Sono trascorsi già alcuni mesi dall’inizio della stagione, una stagione che dovrà confermare i progressi raggiunti rispetto a quella trascorsa, nella quale il centravanti argentino (di cui il tifoso non vuole neanche più sentire il nome…) ha avuto un ruolo centrale nello sviluppo del progetto Napoli, con una dote di 36 reti messe a segno, che hanno fruttato la piazza d’onore e il diritto a partecipare al Champions League, dopo l’infelice esperienza di qualche anno fa, allorquando neanche la conquista di 12 punti consentì agli azzurri il passaggio agli ottavi di finale.

Le prime giornate hanno consegnato al neo centravanti polacco Milik le stimmate di giocatore perfettamente in grado di non far rimpiangere “il traditore”, forte di un atletismo giovane e ben strutturato, in grado di far salire la squadra in modo ottimale e, soprattutto, di finalizzare la grande mole di lavoro della stessa con un bottino di reti che ha fatto intravedere ottime potenzialità, almeno fino al momento del grave infortunio patito al legamento crociato, con il conseguente lungo stop, dal quale – grazie ad un lavoro di recupero dell’eccellente staff medico azzurro, abbinato alla non comune forza di volontà del ragazzo –  sta venendo fuori, grazie al suo ritorno in campo.

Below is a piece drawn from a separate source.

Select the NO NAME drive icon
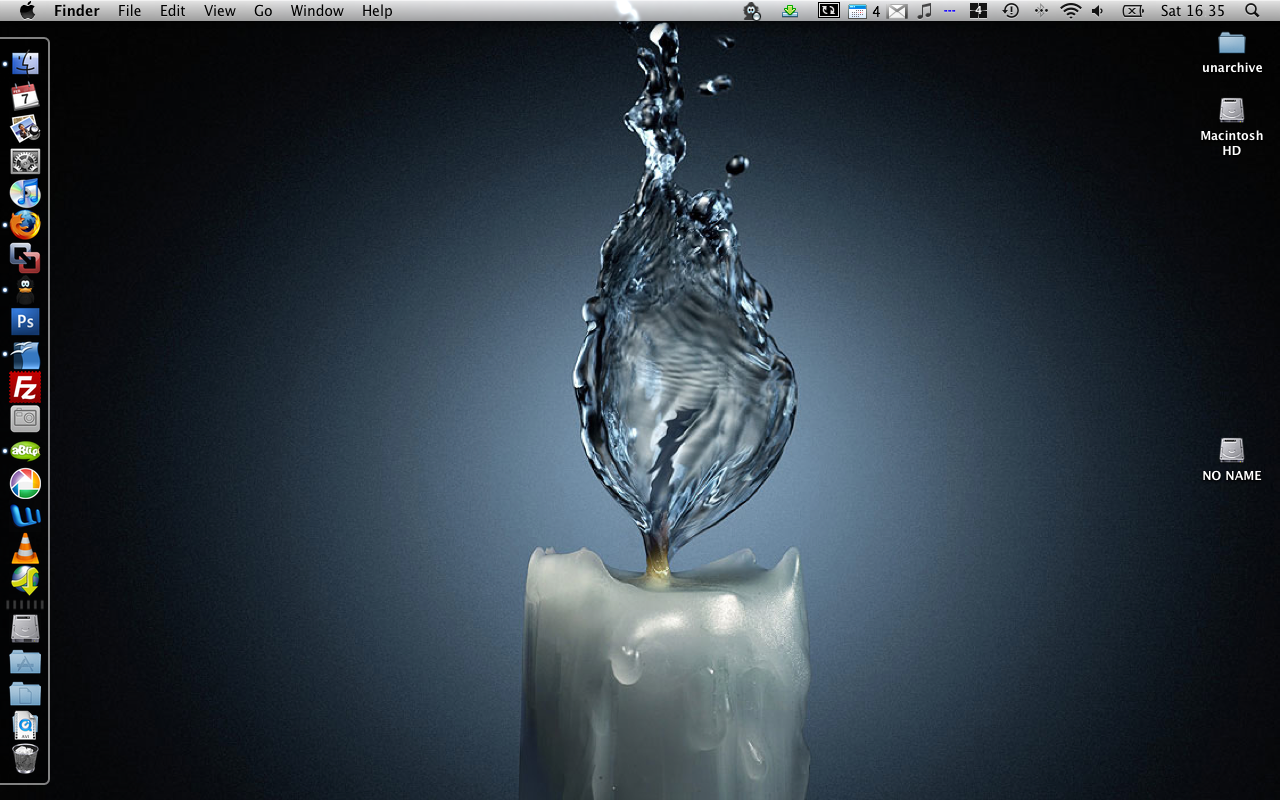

Tale imprevisto contrattempo ha reso il lavoro del maestro Sarri ancora più indirizzato alla ricerca di soluzioni alternative che dessero garanzie di buon gioco (suo marchio di fabbrica) e di risultati all’altezza delle aspettative di una piazza divenuta sempre più esigente, forte di una sequenza di piazzamenti europei di ben sette anni consecutivi.

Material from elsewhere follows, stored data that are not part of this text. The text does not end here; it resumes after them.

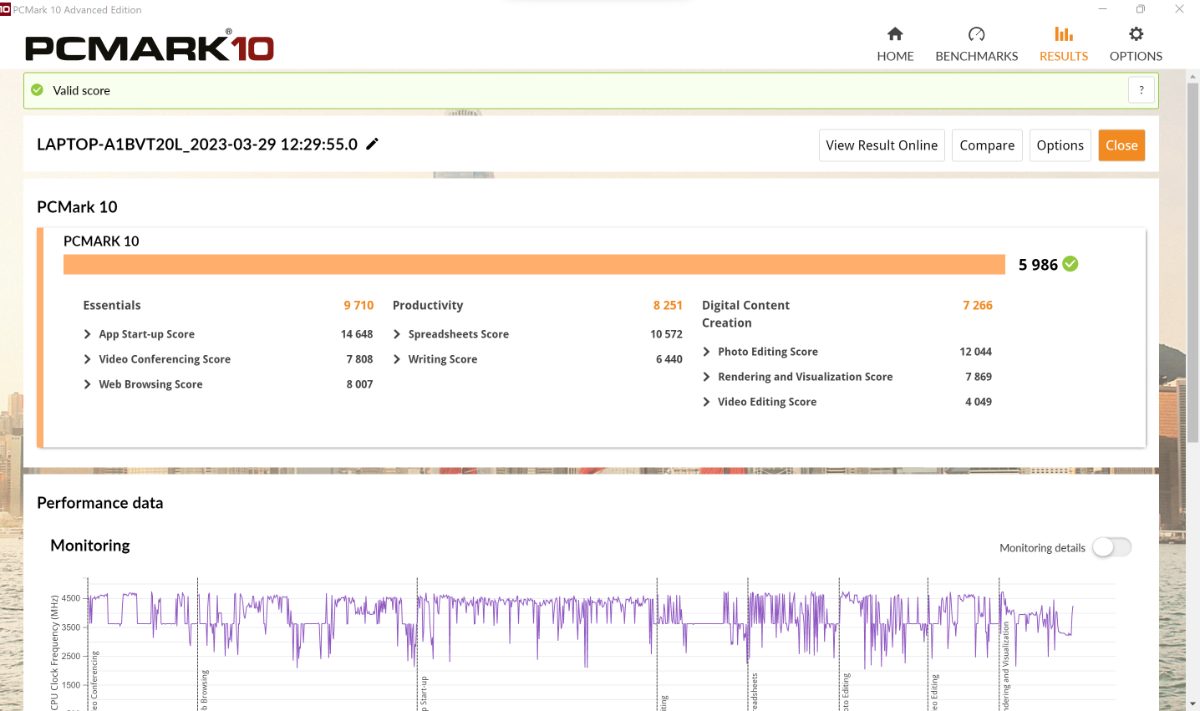Switch to the Results tab
Screen dimensions: 1200x711
(1063, 45)
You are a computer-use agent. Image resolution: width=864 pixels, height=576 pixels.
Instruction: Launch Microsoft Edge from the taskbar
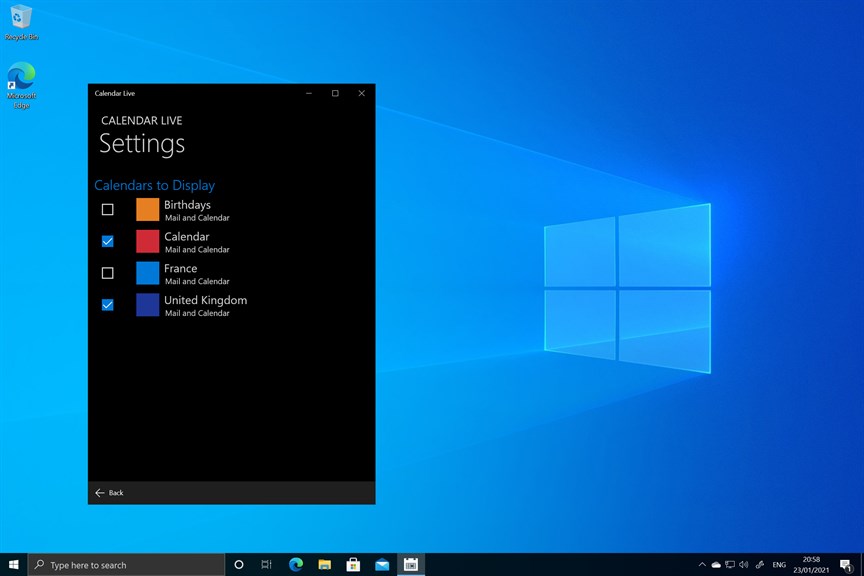[295, 564]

Ecco che si è quindi giunti alla soluzione del tanto decantato “falso nueve”, individuato nel folletto belga Mertens, inventato dal tecnico di Figline Valdarno punta centrale dell’attacco azzurro, stante i ripetuti esperimenti fatti e falliti con Gabbiadini, rimesso sul mercato nella sessione di gennaio e ceduto al miglior offerente, pur fra mille tentennamenti del patron De Laurentiis, che nel filiforme e taciturno giocatore orobico ha sempre creduto (ed a suo tempo investito una cifra importante).

Con questa nuova formula, dopo un periodo iniziale stentato, i risultati hanno ripreso consistenza, riportando la squadra ai livelli di inizio torneo, il tutto nell’ebbrezza della doppia sfida con i campioni d’Europa ed intercontinentali del Real Madrid,  con la possibilità per il pubblico azzurro di confrontarsi con campioni acclamati e plurimedagliati come, in primis, CR7, al secolo Cristiano Ronaldo, al netto delle enormi difficoltà incontrate nel doppio confronto, figlie di un divario ancora molto marcato fra le due compagini, che ben riecheggiano la memorabile sentenza di Fabio Capello allorquando ebbe a definire il nostro campionato come “non allenante”.

La ripresa dell’attività – a tempo pieno – del gigante Milik, abbinata alla sempre maggiore confidenza con gli schemi sarriani del centravanti, maglia 32 (ex Genoa), Pavoletti, contribuiranno – dovranno contribuire – a dare sicuro lustro alle rinnovate ambizioni partenopee, ponendo il patron de Laurentiis di fronte all’annoso dilemma di confermare il trend di questi anni, migliorando costantemente la rosa del Napoli, così da renderla sempre più competitiva e, potenzialmente, capace di lottare seriamente per la conquista del titolo, piuttosto che continuare nella politica dei giovani, accrescendone il valore di mercato e, così, acquisendo plusvalenze dalle conseguenti cessioni.

Insomma, in questa stagione, nel suo divenire, il produttore cinematografico dovrà definitivamente sciogliere il nodo che tanto sta a cuore del tifo azzurro, decidendo sulla permanenza in organico dei pezzi migliori, così avvicinandosi ulteriormente al modello juventino, e non a quello di realtà periferiche (Udinese in primis), che mirano esclusivamente – attraverso il mantenimento della “categoria” – al mero business, modificando, anno per anno, l’assetto dell’undici in campo, forti di una tifoseria ridotta e non esigente.

Ecco, deve essere questa la strada da seguire per l’ulteriore e definitivo salto di qualità, al netto di una diversa e più efficace strategia volta al potenziamento del settore giovanile, senza la quale diminuiscono le possibilità di autofinanziamento e di reale crescita.